Cookeville Herald-Citizen 

COOKEVILLE-Wesley Thomas Bray of Algood, who practices law in Cookeville, has joined two other attorneys seeking to gain appointment to replace 13th Judicial District Judge John Turnbull, who is retiring.

Bray, a Clay County native, filed his application to compete for the governor’s appointment last week.

The others who have applied are attorney Amy V. Hollars of Livingston and attorney Lillie Ann Sells of Cookeville.

Hollars, the daughter of Judge Turnbull, is currently holding the judgeship, filling in by appointment of the governor since Turnbull took disability status last fall.

Turnbull is retiring in June for health reasons. He has back problems and suffers pain when he sits for long periods of time, he said upon announcing his retirement recently.

Later this month, Gov. Phil Bredesen will receive a recommendation from the Judicial Selection Committee for one of the three attorneys seeking the appointment. The governor will then choose the person who will hold the office until next year’s election. In that election, the judgeship will be on the ballot for the purpose of electing someone to fill out the rest of Turnbull’s elected term, which runs till 2014.

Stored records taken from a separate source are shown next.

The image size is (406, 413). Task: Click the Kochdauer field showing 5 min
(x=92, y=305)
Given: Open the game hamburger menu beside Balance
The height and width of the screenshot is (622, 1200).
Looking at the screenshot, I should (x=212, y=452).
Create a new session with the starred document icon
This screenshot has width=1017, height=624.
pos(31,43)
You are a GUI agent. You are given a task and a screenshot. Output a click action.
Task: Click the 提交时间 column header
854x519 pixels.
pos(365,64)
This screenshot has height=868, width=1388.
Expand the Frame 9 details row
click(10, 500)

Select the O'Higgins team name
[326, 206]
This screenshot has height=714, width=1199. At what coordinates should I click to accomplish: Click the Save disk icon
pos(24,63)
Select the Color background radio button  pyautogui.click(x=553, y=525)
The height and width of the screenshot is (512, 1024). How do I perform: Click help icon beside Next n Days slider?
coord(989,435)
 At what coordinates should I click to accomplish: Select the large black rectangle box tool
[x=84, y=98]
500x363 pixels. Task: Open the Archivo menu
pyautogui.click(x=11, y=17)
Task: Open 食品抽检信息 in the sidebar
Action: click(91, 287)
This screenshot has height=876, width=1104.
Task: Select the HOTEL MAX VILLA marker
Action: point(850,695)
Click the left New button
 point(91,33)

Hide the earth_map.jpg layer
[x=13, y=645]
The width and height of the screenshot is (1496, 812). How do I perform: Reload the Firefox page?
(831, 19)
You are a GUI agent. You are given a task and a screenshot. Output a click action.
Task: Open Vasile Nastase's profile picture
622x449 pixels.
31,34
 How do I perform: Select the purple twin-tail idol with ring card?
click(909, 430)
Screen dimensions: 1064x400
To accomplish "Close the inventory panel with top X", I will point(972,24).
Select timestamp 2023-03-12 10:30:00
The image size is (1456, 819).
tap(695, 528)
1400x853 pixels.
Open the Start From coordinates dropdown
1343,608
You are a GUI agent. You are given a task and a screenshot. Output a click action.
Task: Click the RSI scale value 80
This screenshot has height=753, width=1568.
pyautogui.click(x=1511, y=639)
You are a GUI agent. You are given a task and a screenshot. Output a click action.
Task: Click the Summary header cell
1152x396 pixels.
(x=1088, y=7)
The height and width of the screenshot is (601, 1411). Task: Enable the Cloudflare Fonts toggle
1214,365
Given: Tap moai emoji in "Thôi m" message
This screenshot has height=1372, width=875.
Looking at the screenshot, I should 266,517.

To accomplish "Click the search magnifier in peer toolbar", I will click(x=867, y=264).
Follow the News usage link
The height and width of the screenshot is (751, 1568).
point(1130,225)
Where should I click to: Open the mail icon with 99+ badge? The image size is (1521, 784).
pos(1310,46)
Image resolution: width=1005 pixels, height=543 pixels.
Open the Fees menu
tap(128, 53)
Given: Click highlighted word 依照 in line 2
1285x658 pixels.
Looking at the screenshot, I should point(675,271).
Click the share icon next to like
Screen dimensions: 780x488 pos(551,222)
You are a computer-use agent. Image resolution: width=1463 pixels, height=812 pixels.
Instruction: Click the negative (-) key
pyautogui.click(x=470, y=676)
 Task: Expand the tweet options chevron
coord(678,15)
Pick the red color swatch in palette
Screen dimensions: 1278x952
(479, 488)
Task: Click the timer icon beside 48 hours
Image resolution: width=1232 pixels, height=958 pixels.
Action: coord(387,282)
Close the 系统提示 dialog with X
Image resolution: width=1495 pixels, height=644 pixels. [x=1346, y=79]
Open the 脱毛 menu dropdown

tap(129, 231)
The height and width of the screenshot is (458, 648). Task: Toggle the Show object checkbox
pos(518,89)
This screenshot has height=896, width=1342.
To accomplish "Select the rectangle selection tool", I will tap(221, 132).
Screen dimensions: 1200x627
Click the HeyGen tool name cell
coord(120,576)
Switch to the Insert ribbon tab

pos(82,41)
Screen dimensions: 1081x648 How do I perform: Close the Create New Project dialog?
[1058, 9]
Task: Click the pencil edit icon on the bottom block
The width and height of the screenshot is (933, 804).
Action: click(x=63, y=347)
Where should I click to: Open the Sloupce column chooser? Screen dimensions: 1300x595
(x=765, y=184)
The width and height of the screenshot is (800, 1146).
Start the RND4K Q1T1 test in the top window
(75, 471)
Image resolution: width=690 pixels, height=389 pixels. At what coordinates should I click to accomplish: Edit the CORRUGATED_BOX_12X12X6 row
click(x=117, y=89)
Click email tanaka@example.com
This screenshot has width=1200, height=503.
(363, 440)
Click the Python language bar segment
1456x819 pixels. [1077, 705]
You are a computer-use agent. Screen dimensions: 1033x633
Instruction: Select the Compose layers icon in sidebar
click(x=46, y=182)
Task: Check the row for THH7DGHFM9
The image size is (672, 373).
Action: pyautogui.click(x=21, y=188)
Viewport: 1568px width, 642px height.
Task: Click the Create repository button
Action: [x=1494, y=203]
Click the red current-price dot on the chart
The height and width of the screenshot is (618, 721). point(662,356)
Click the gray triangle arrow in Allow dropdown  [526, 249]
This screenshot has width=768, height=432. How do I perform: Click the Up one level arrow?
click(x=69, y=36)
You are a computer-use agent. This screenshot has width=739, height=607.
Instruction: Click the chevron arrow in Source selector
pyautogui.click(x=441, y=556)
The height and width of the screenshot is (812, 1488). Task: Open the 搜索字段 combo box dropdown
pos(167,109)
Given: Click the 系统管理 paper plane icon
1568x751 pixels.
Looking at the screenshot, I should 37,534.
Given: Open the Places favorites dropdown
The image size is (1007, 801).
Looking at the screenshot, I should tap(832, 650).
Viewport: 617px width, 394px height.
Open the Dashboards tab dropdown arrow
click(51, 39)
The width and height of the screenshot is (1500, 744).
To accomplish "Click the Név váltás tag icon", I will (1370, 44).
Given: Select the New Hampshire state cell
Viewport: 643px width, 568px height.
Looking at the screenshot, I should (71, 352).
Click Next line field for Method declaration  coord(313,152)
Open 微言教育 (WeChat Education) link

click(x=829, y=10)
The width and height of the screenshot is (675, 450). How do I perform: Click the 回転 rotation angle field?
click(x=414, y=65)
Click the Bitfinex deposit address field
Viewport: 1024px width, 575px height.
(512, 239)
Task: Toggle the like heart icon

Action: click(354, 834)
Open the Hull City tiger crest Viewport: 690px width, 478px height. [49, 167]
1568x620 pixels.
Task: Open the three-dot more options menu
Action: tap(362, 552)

Bray runs his own law practice, concentrating on criminal defense cases in the Upper Cumberland area and the 13th Judicial District at the General Sessions and Circuit Court level. He also handles civil court cases.

Amy V. Hollars practiced law in Knoxville and then in Livingston before being appointed special judge to fill in for Judge Turnbull.

Lillie Ann Sells is a former assistant district attorney and was also a Criminal Court judge here from 1998 to 2006.

The deadline for applicants seeking the governor’s appointment to the position passed on May 5.

As part of the process of selection, the Judicial Selection Commission will meet in Cookeville at the Justice Center on Friday, May 22, for a public hearing on the candidates.

An 8:30 a.m. session that day in Circuit Courtroom II is open to the public and anyone who wishes may “express, orally or in writing, suggestions of possible nominees and/or such citizen’s approval of or objections to any suggested nominee for the judicial vacancy,” according to the Tennessee Administrative Office of the Courts.